Set for his first meeting with Premier Annastacia Palaszczuk in five years, McDougall told me last week transparency around long watchhouse stays and government plans to reduce detention demand were key.

“That’s what is so troubling about this issue – the government has been aware that the policy decisions it has made in the last few years would dramatically increase the demand for youth detention beds, and they have wilfully ignored the advice of experts in taking the steps to avoid this impending disaster,” he said.

“We have to ask ourselves what are we doing in Queensland that is driving so much demand for youth detention centre beds.”

This week, we will get more detail on a new advisory group focused on crime victims’ lacklustre experiences with the justice system.

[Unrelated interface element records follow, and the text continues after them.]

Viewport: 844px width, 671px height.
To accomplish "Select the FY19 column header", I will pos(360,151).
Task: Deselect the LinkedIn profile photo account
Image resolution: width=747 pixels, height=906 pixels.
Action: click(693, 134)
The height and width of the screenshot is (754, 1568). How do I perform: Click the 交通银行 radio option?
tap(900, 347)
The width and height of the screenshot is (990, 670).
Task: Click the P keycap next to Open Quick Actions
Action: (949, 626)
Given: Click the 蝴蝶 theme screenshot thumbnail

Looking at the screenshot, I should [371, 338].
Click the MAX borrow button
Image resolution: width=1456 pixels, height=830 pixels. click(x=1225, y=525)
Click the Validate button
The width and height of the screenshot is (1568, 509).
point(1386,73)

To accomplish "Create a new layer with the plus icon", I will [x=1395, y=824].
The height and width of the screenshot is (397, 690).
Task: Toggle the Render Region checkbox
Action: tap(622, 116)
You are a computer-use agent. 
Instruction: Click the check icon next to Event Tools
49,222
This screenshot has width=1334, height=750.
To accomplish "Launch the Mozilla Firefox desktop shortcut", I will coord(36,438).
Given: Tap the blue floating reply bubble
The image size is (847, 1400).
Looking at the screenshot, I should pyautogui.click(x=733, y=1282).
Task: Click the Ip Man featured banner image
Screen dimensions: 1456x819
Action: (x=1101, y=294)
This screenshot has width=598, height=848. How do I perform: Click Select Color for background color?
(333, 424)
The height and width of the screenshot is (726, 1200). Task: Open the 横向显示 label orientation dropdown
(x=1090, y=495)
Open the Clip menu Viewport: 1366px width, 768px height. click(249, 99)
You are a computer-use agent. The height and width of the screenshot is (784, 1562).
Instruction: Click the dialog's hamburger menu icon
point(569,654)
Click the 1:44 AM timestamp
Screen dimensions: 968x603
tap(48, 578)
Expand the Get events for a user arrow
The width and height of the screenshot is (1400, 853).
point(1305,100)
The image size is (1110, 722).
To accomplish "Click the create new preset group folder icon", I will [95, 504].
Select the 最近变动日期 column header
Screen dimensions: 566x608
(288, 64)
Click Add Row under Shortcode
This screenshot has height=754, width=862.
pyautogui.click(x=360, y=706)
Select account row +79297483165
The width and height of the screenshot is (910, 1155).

Unless it plans to promise even more new youth prisons, and the repeat offending which tends to come from them, the government must also explain how else it will address the cycles driving that crime.

Heads up

Catch up

  • Palaszczuk fronted media on Monday after returning to anonymous internal leadership questions simmering over her two-week break. But the press conference hadn’t finished before she was asked by one journalist if apparent real-time criticism from “within government” of her decision stay in the top job into the next election concerned her. “Well, unless they’re going to put their name to it,” the seemingly off-guard premier managed.
  • It was a week for some political retirement announcements though, with the LNP’s 11-year Burleigh MP Michael Hart announcing he would not seek re-election next October. The party’s 15-year Marchant ward representative in Brisbane City Council, Fiona Hammond, also joined the ranks of those saying goodbye to City Hall.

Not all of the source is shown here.